Eight is Enough Baby Bats

It’s rare that we admit orphaned baby bats at Humboldt Wildlife Care Center. We haven’t had any baby bats in care since 2017, but this June we admittted eight Little Brown Bats (Myotis lucifugus)!

The little furry soon to be flying mammals fell from their colony in an outbuilding on the trail to the Headwaters Preserve. First we admitted three, but soon five more came in! Feeding baby bats is skill that you can’t really learn unitl you need to do it, so it had been a while since our staff had gotten any real practice. But it turns out it is like riding a bike, except you don’t have to pedal and you don’t need a helmet!

However protective gear is still required. While very rare in bats, especially bats so young, rabies is a real concern and all staff must wear protective gloves when handling bats. This protocol protects the patient and the care provider – any bat who is able to bite a person must be sent in for rabies testing, and this can only be done on a dead bat. So we make sure not to force that outcome.

Still, rabies is very rare. We’ve treated 400 bats at HWCC in the last thirteen years – and we’ve sent dozens in for testing because they’d scratched or bitten a member of the public – only bat that we’ve sent for testing has come back positive for rabies. All the same, we take the virus very seriously and we protect ourselves from transmission.

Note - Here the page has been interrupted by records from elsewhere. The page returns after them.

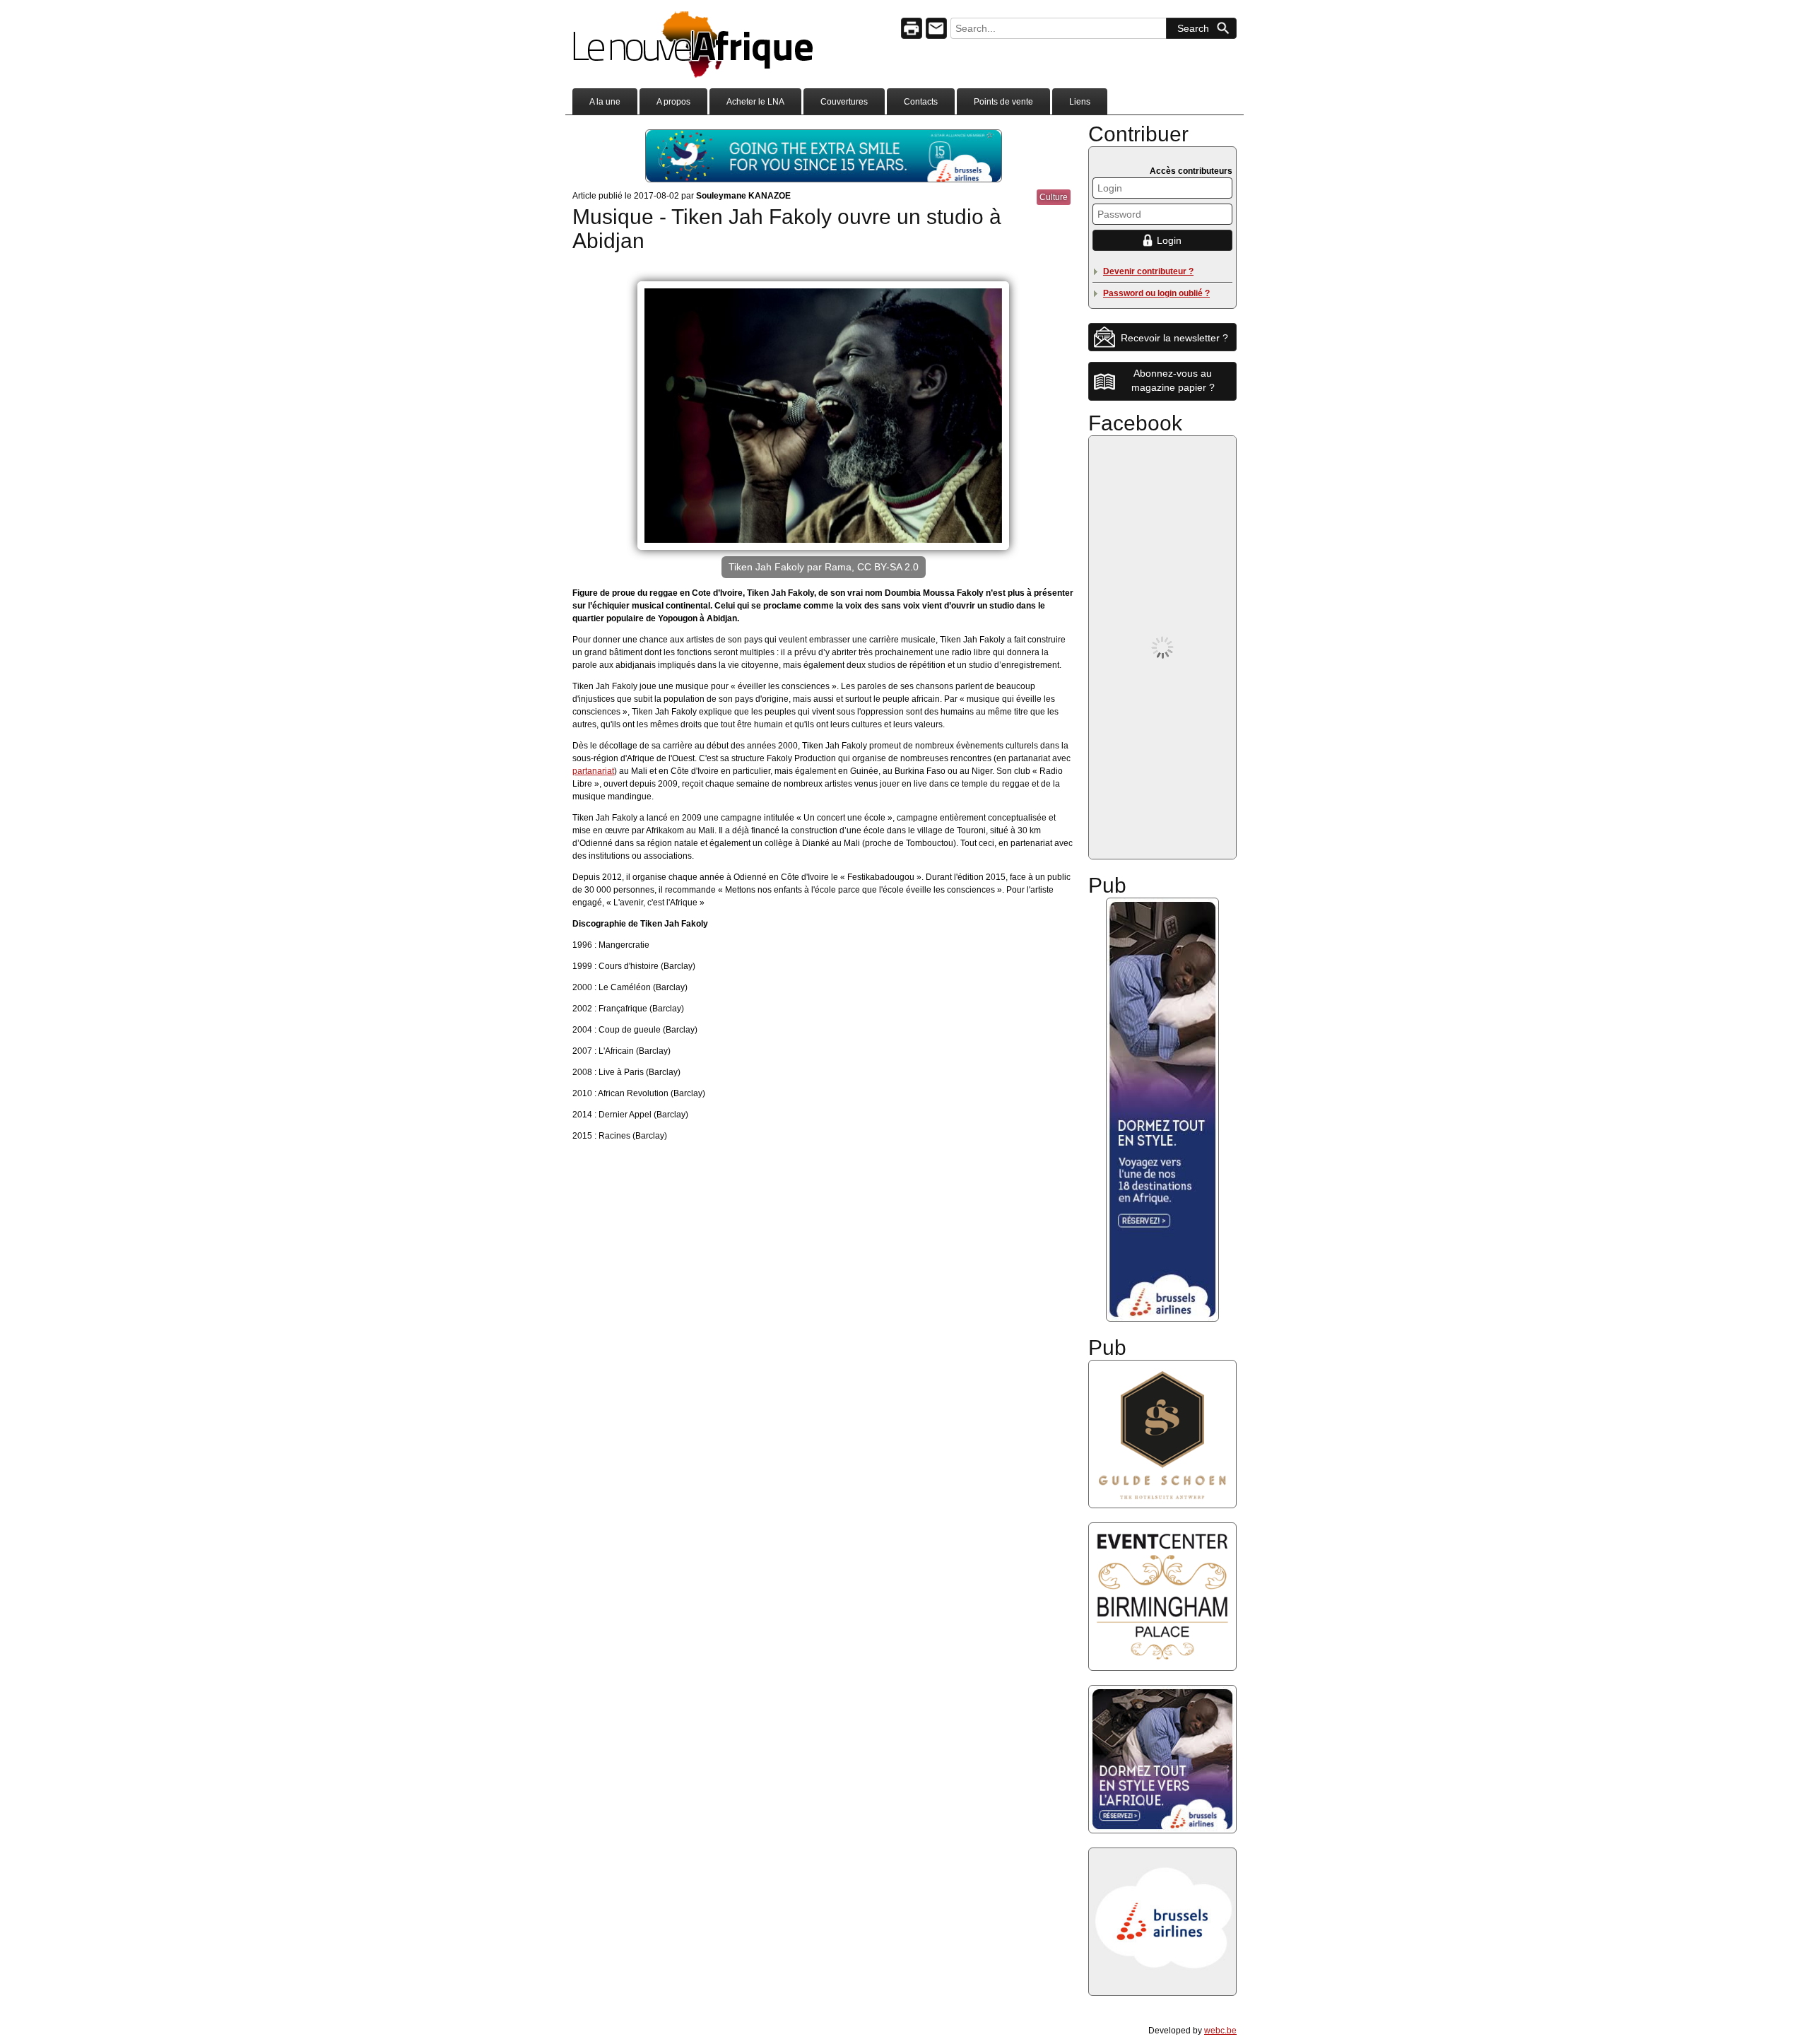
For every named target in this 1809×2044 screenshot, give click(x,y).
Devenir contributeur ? (1148, 271)
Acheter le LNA (755, 102)
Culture (1053, 197)
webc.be (1220, 2031)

After a few weeks in care, a few had died, but the rest began to fly! Soon it was time to release. We took them back to the Redwood surrounding the building where their colony had been so that they could rejoin their community, ready for wild freedom and shouldering their task to help rid the world of mosquitoes. Go bats go!

Your support is what makes the care we provide possible. Thank you!!!